Afstemming van de recreatie op de ecologische waarden
In het Zoniënwoud wordt in het bijzonder aandacht besteed om overmatige effecten door recreatie te voorkomen. Dit betekent enerzijds het kanaliseren van recreatie naar zones die minder verstoringsgevoelig zijn en anderzijds het wel overdacht ontsluiten van nog in te richten gebieden. In overleg met de betrokkenen wordt op intergewestelijk niveau naar oplossingen gezocht. Zo werden er in de structuurvisie van het Zoniënwoud een aantal poorten en vaste vertrekpunten gelokaliseerd en ontworpen.
Bosbeheer gericht op verbetering van de ecologische kwaliteit
In de meest waardevolle ecologische kernzones van het bos wordt gekozen voor het laten primeren van de ecologische bosfunctie zodat een verdere verhoging van de habitatkwaliteit gerealiseerd kan worden. Dit kan door uitbreiding van bosreservaten en het afbakenen van een voldoende aantal verouderingseilanden verspreid in het bos. Er wordt geschat dat het bos zal evolueren van 40 ha tot op lange termijn 300 ha boshabitat met een uitstekende staat van instandhouding.In de andere delen van het bos biedt dit IHD-rapport een belangrijk kader dat aangeeft in welke richting een meer natuurgericht bosbeheer in het Zoniënwoud dient te evolueren.
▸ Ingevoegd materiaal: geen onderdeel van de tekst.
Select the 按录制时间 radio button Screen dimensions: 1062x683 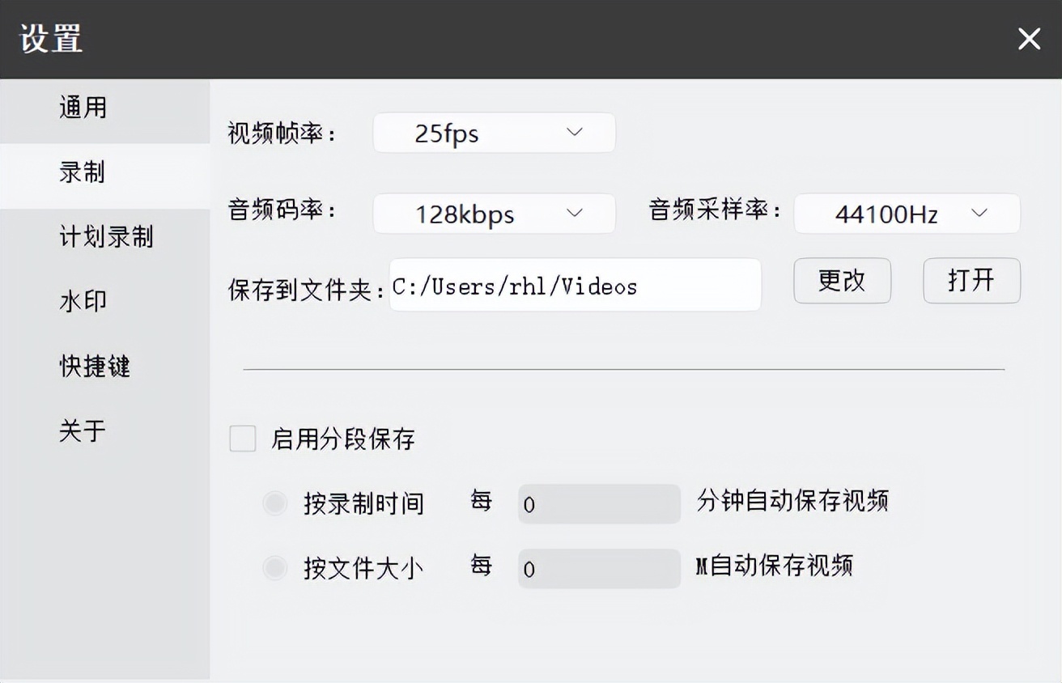coord(275,504)
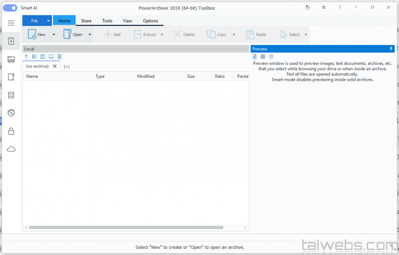Click the lock encryption icon in sidebar
This screenshot has height=255, width=399.
point(11,131)
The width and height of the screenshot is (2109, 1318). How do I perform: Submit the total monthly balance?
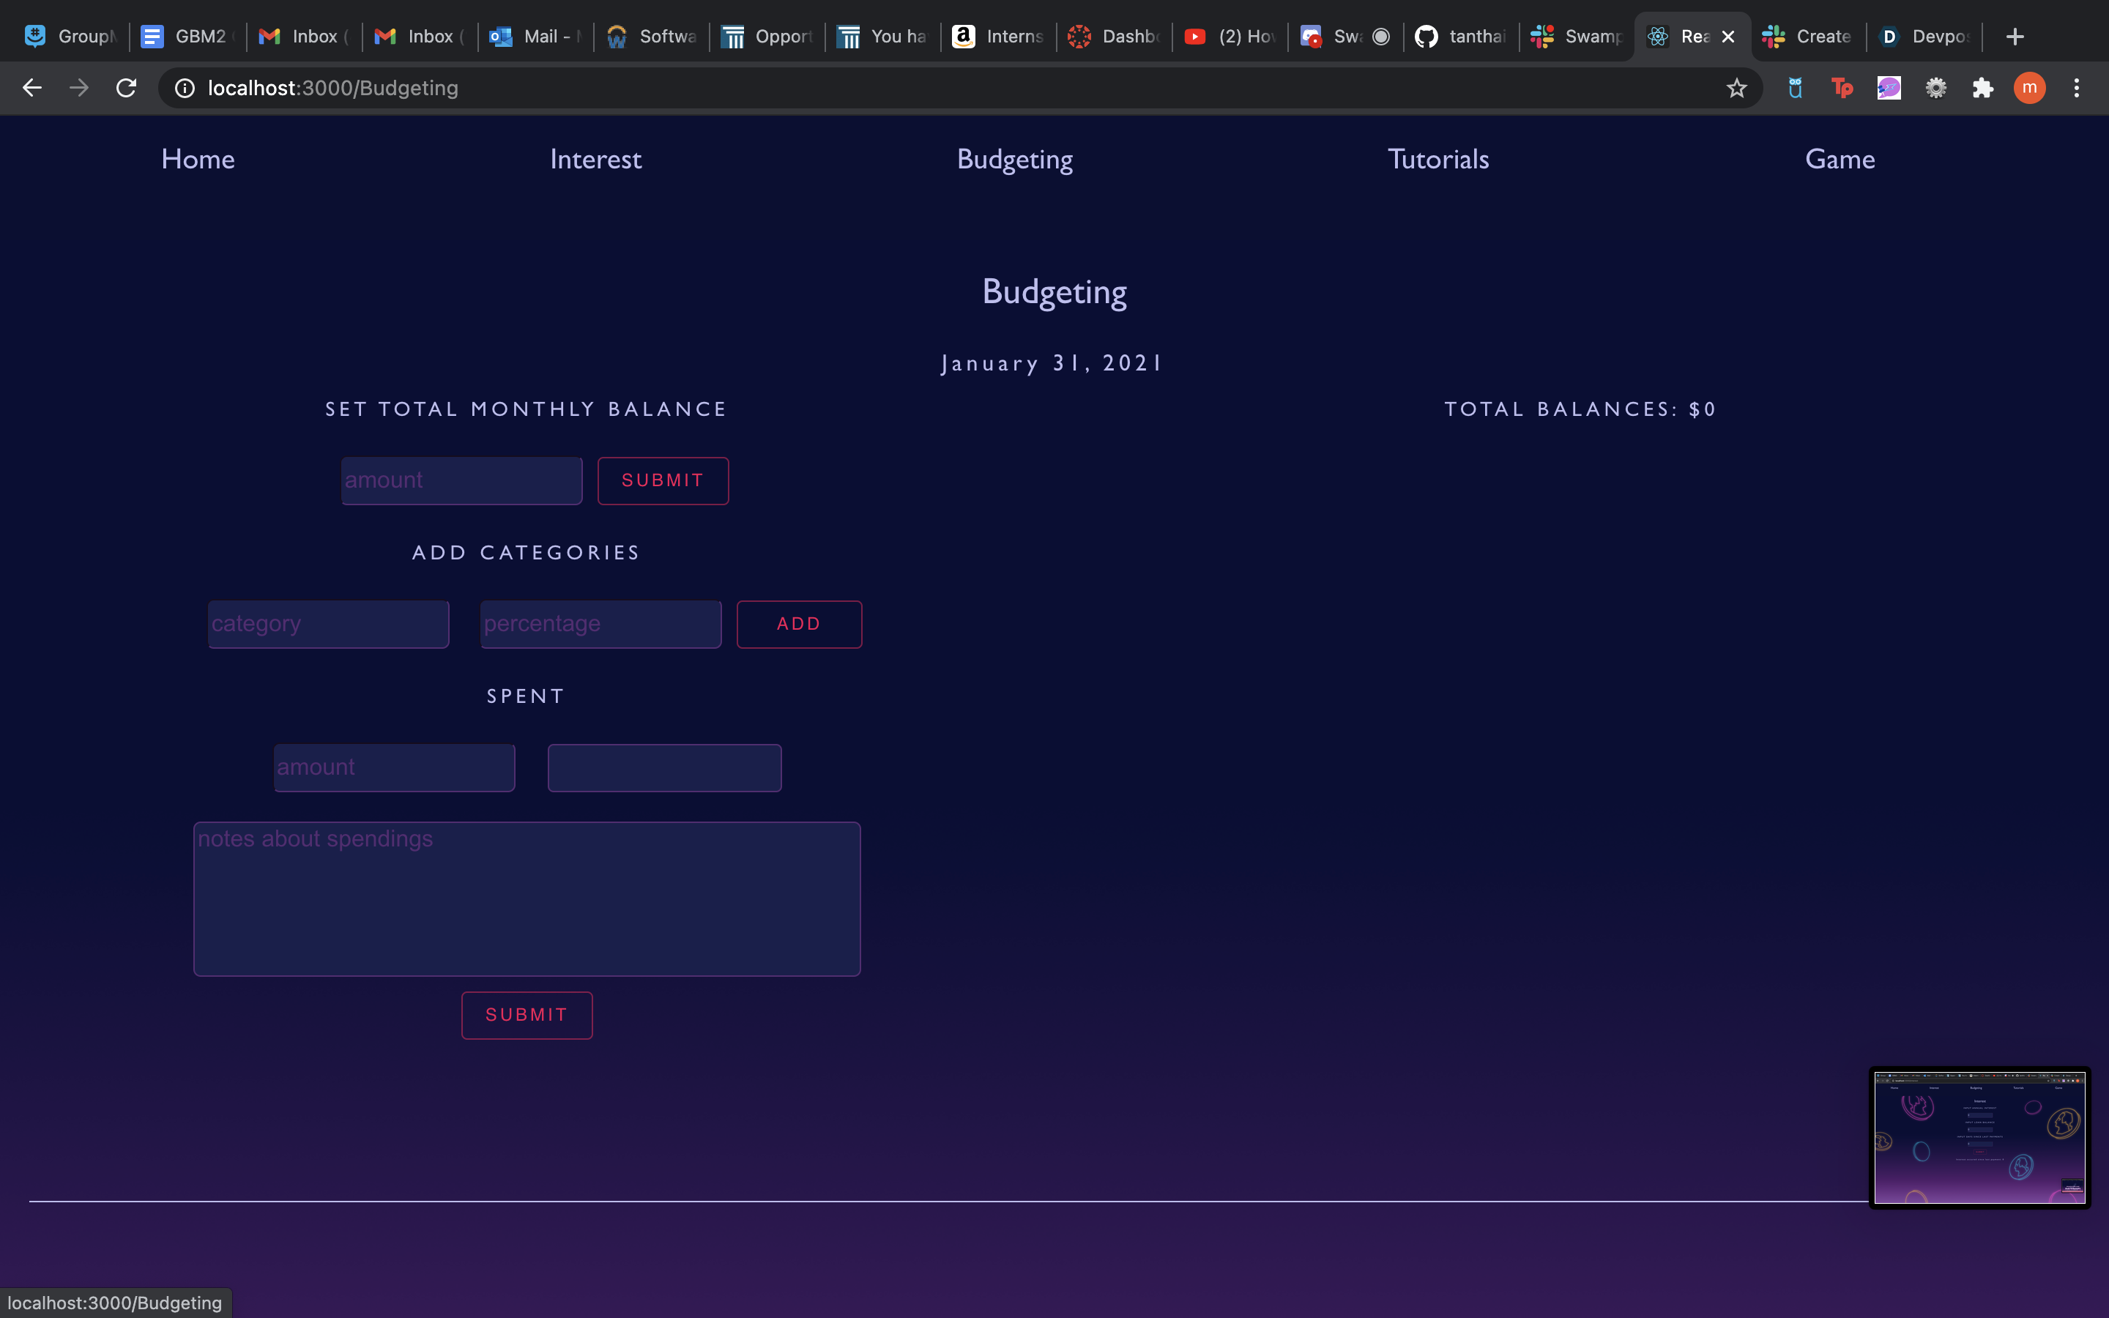point(662,480)
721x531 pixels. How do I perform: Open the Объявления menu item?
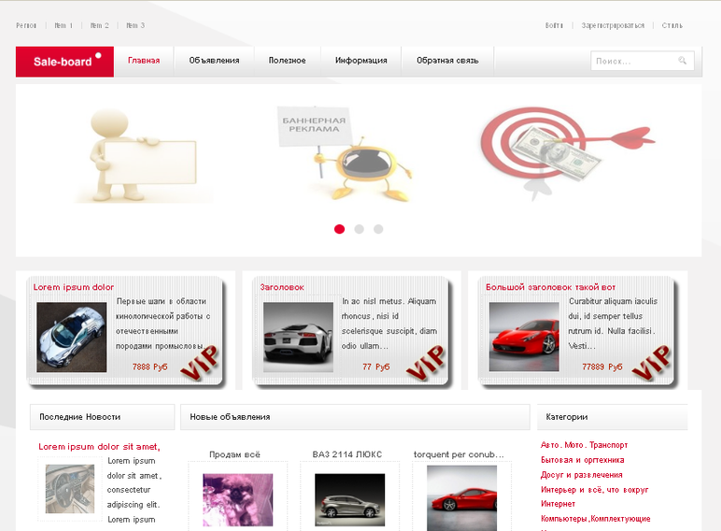coord(214,61)
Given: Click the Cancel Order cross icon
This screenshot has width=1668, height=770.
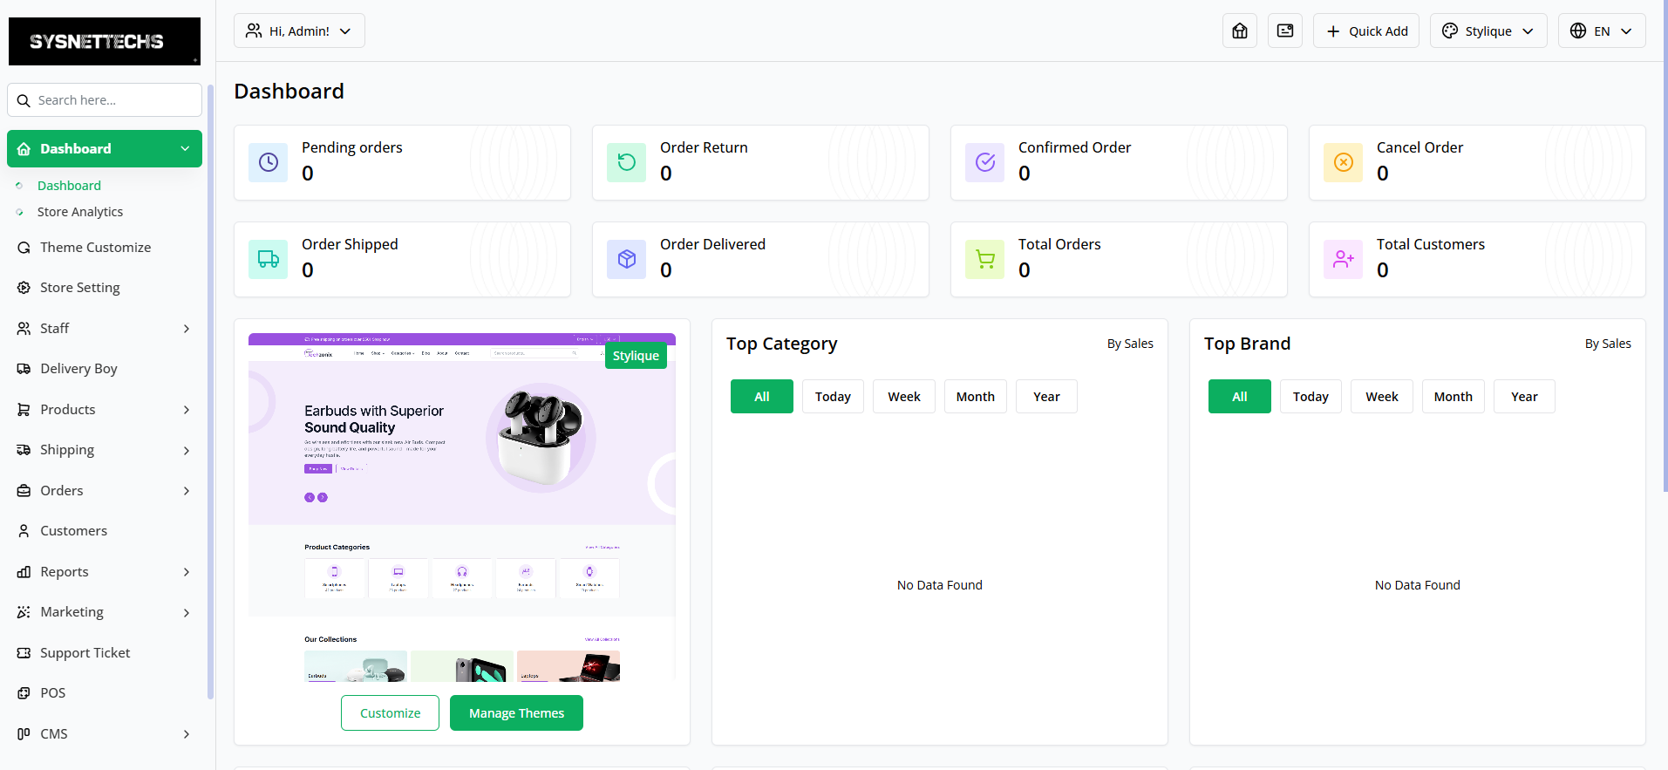Looking at the screenshot, I should click(1343, 163).
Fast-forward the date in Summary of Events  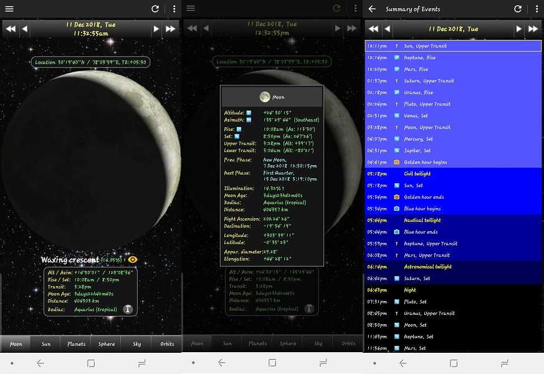[533, 29]
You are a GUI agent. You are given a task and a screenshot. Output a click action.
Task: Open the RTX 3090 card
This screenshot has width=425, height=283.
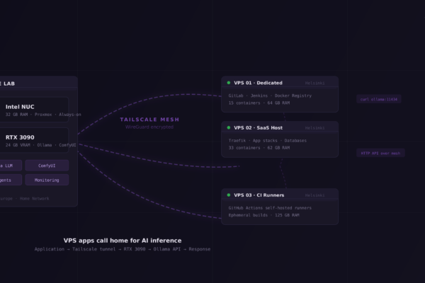pos(34,140)
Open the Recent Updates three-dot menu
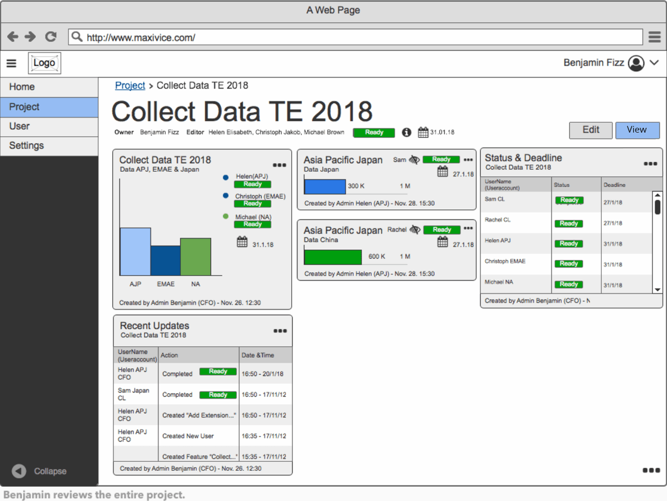 [280, 331]
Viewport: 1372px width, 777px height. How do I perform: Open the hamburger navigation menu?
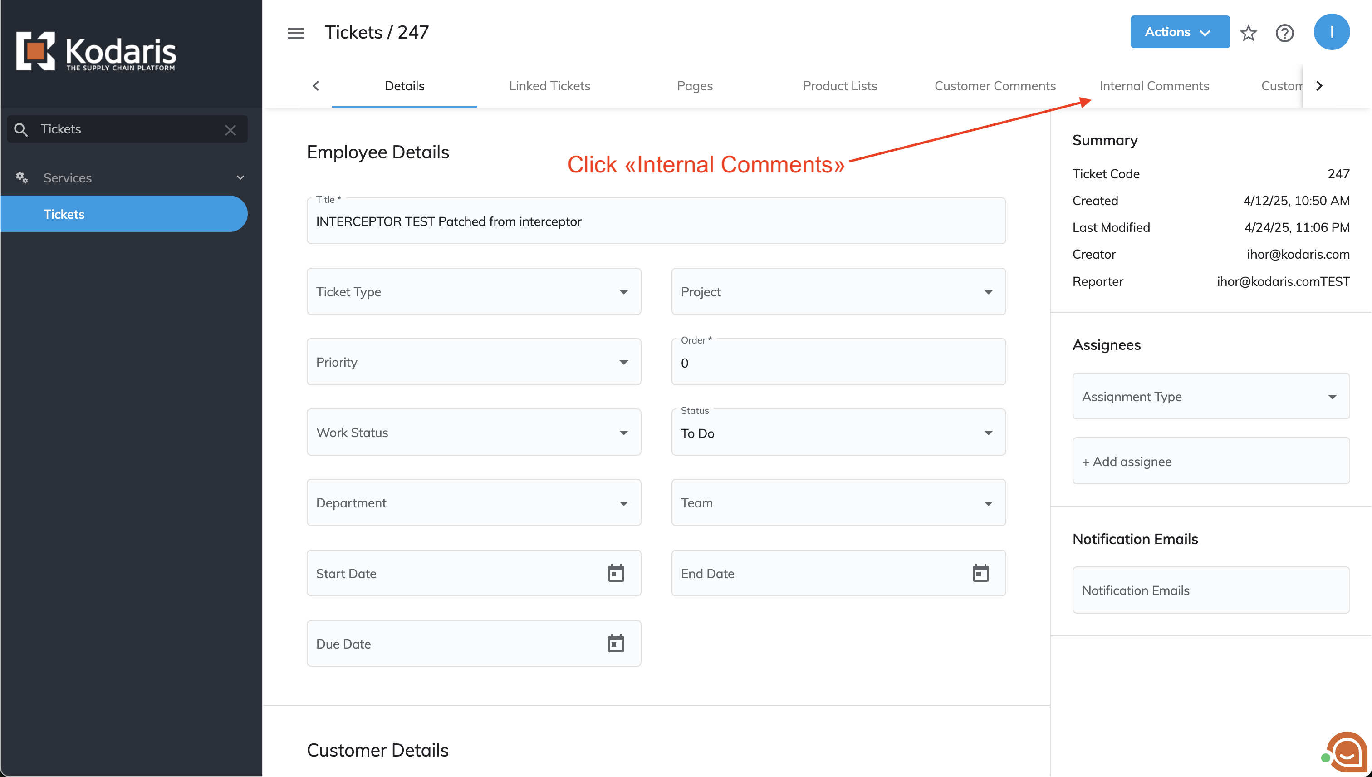(x=296, y=33)
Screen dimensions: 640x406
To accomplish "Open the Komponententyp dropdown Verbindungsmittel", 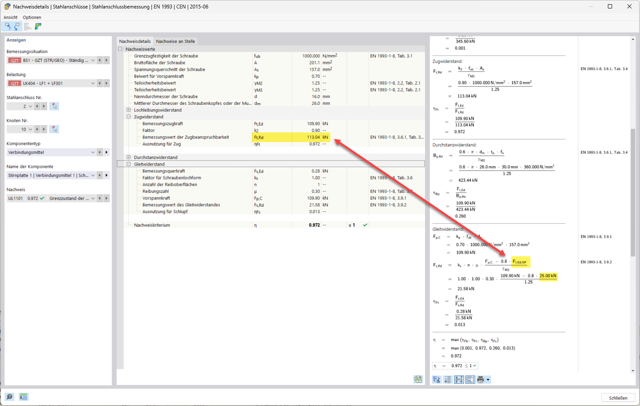I will [x=93, y=152].
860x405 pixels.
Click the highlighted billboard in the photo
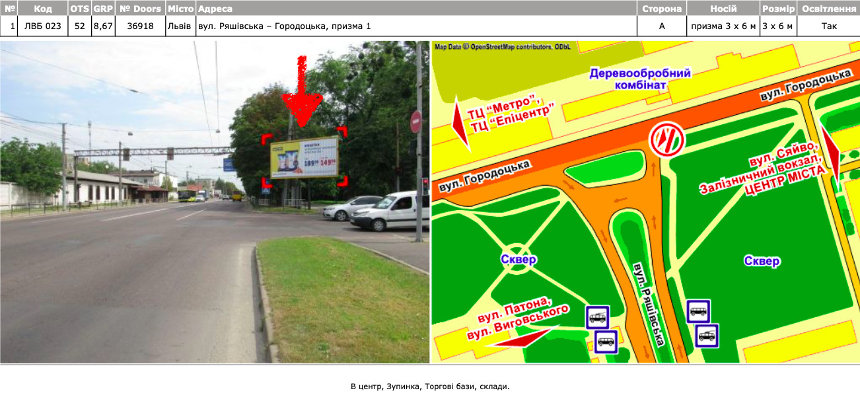click(x=305, y=159)
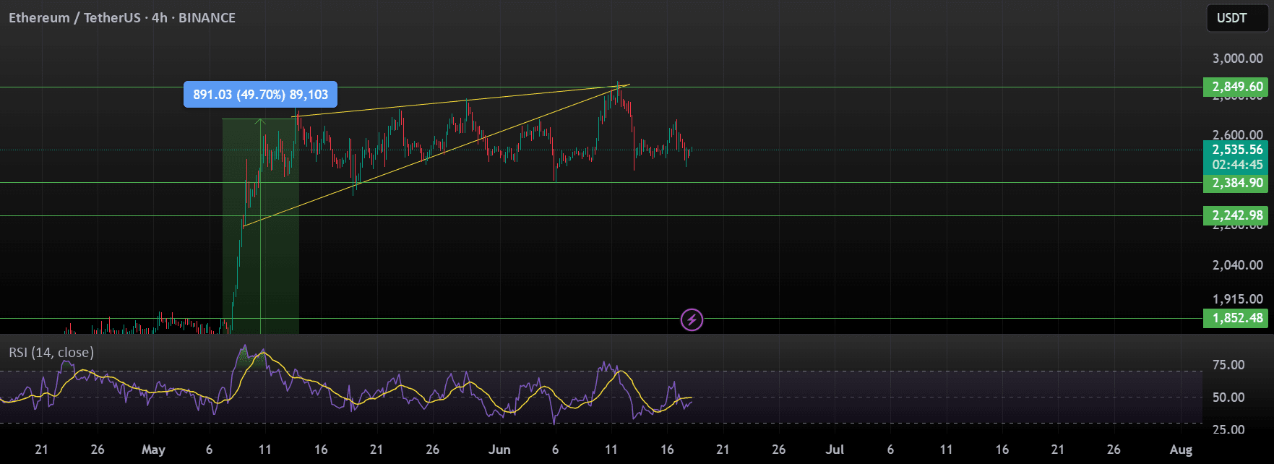The height and width of the screenshot is (464, 1274).
Task: Click the green price range measurement box
Action: [x=260, y=224]
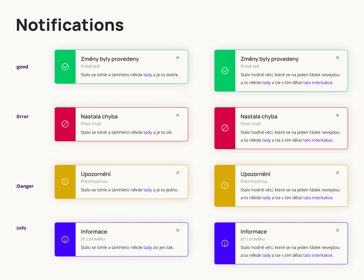The height and width of the screenshot is (280, 364).
Task: Close the two-line 'Upozornění' notification
Action: point(337,173)
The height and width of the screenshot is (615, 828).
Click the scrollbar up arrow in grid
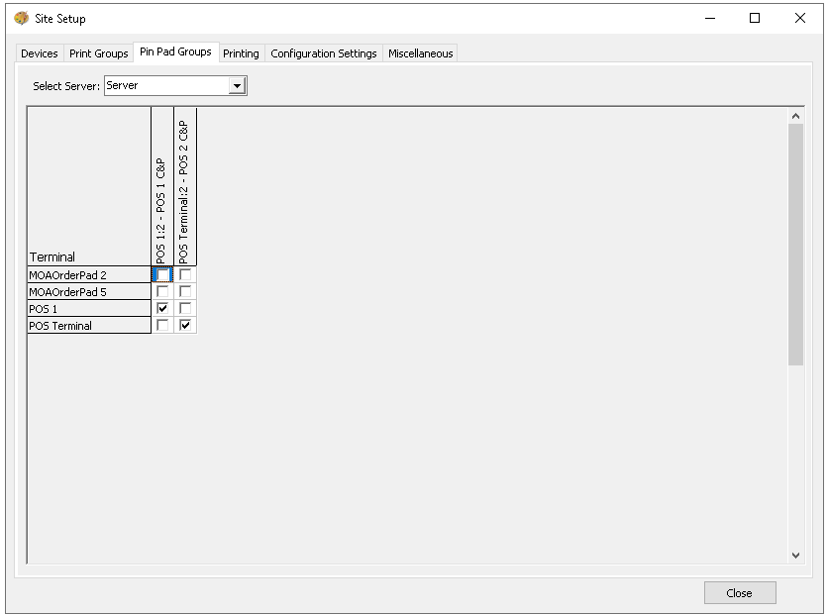796,117
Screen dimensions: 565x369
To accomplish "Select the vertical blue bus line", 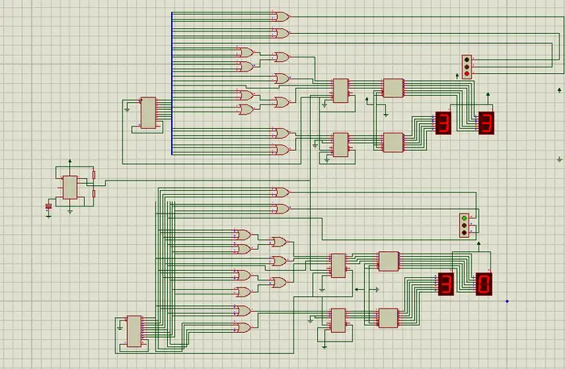I will pos(172,83).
De ecologische kwaliteit kan nog sterk verbeterd worden als het bosbeheer aandacht heeft voor het verbeteren van de structuurparameters (meer dood hout in het bos, het verbeteren van de horizontale en verticale structuur, maximaal behoud van monumentale bomen (omtrek > 300 cm), ontwikkelen van structuurrijke bosranden, uitbreiden van het aantal open plekken). Een plaatselijke kwaliteitsverbetering van het leefgebied voor Vliegend hert zal noodzakelijk zijn om de kansen voor een mogelijke terugkeer veilig te stellen.Het grootste deel van het bos wordt beheerd door het Agentschap voor Natuur en Bos. In de overige 9 % van het bos zal via samenwerking met de private boseigenaars binnen de criteria duurzaam bosbeheer worden gewerkt aan een habitatkwaliteitsverbetering. Het verbeteren van structuurparameters zal een doelstelling zijn voor het toekomstig beheerplan. Verwacht wordt dat er op middellange termijn de vooropgestelde doelstellingen (o.a. een B-score voor parameters dood hout) kunnen gehaald worden.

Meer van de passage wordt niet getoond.